During the two most recent fiscal years ended December 31, 2014 and through the subsequent interim period preceding the engagement of ADKF, there were no reportable events within the meaning set forth in Item 304(a)(1)(v) of Regulation S-K. except that KPMG LLP advised the Company of the following material weaknesses:
 
1)  
During the preparation of our condensed consolidated financial statements for the quarter ended September 30, 2014, the Company identified that its processes and procedures for the computation of deferred income taxes and stock option expenses were not effective. This control deficiency would have resulted in a material error in the condensed consolidated financial statements for the three months ended September 30, 2014;  

2)  
While preparing the annual report for the year ending December 31, 2014, the Company identified a material weakness in the preparation of the reserve report for December 31, 2014. Specifically, an impairment of our reserves relates to the adoption of our development plan for our undeveloped oil and gas reserves which, for the purpose of booking such undeveloped reserves, must show that such reserves are scheduled to be drilled within five years under SEC Regulation S-X Rule 4-10(a)(31)(ii).
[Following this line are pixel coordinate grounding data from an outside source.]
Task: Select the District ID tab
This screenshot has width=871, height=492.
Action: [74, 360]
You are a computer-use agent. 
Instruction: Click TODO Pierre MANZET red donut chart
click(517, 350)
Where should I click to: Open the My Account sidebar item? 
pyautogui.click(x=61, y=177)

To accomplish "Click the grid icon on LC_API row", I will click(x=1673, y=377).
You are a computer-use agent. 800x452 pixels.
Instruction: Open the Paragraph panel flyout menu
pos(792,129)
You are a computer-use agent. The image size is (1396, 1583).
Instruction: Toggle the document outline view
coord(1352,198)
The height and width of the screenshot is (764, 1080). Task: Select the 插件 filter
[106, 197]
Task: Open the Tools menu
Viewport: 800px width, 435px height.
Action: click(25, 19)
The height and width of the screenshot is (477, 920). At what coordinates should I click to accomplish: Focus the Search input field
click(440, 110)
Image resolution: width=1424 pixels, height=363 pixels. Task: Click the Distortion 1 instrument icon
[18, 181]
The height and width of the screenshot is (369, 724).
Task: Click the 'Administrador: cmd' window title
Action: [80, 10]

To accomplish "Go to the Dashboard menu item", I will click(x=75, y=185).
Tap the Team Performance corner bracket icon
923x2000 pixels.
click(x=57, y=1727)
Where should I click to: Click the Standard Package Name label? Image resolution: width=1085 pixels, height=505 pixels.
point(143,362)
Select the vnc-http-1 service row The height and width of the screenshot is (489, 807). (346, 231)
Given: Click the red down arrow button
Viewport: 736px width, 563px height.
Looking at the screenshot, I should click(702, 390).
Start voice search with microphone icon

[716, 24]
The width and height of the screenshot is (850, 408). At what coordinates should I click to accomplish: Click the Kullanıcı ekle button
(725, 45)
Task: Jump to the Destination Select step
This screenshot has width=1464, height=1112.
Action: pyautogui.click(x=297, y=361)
The Company identified the impairment amount at $4,428,378 which has a material impact on our financial statements. This impairment is connected with the impact of lower oil and gas prices in the amount of capital available for the development plan; and

3)  
On September 15, 2014, the Company's Chief Financial Officer informed the Company he was resigning, effective immediately. The open Chief Financial Officer position led to an insufficient number of experienced personnel to provide reasonable assurance that transactions are being recorded as necessary to ensure timely preparation of financial statements in accordance with GAAP, including the preparation of these interim financial statements. Management is in the process of evaluating various remedial actions relating to this material weakness, including hiring a new Chief Financial Officer. In the interim, management has hired a national accounting firm to serve as a technical resource during the financial statement close process and as needed until a qualified Chief Financial Officer is hired.
 
During the Company’s two most recent fiscal years ended December 31, 2014 and through the subsequent interim period preceding ADKF’s engagement, the Company did not consult with ADKF on either (1) the application of accounting principles to a specified transaction, either completed or proposed; or the type of audit opinion that may be rendered on the Company’s financial statements, and ADKF did not provide either a written report or oral advise to the Company that ADKF concluded was an important factor considered by the Company in reaching a decision as to the accounting, auditing or financial reporting issue; or (2) any matter that was either the subject of a disagreement, as defined in Item 304(a)(1)(iv) of Regulation S-K, or a reportable event, as defined in Item 304(a)(1)(v) of Regulation S-K.
 
The Company has provided KPMG a copy of the disclosures in this Form 8-K and has requested that KPMG furnish it with a letter addressed to the Securities and Exchange Commission stating whether or not it agrees with the Company’s statements herein.  A copy of the letter dated May 12, 2015 is filed as Exhibit 16.1 to this Form 8-K.
 
 
 

 
 
SIGNATURE
 
Pursuant to the requirements of the Securities and Exchange Act of 1934, the registrant has duly caused this report to be signed on its behalf by the undersigned hereunto duly authorized.
 
 
Starboard Resources, Inc.
 
       
Date: May 12, 2015
By:
/s/ Michael Pawelek  
    Michael Pawelek  
    Chief Executive Officer  
       
 
 

 
 
 

 

ITEM 9.01          FINANCIAL STATEMENTS AND EXHIBITS
 
(d) Exhibits.
 
Exhibit No.         Description
 
16.1                      Letter from KPMG to the Securities and Exchange Commission dated May 12, 2015.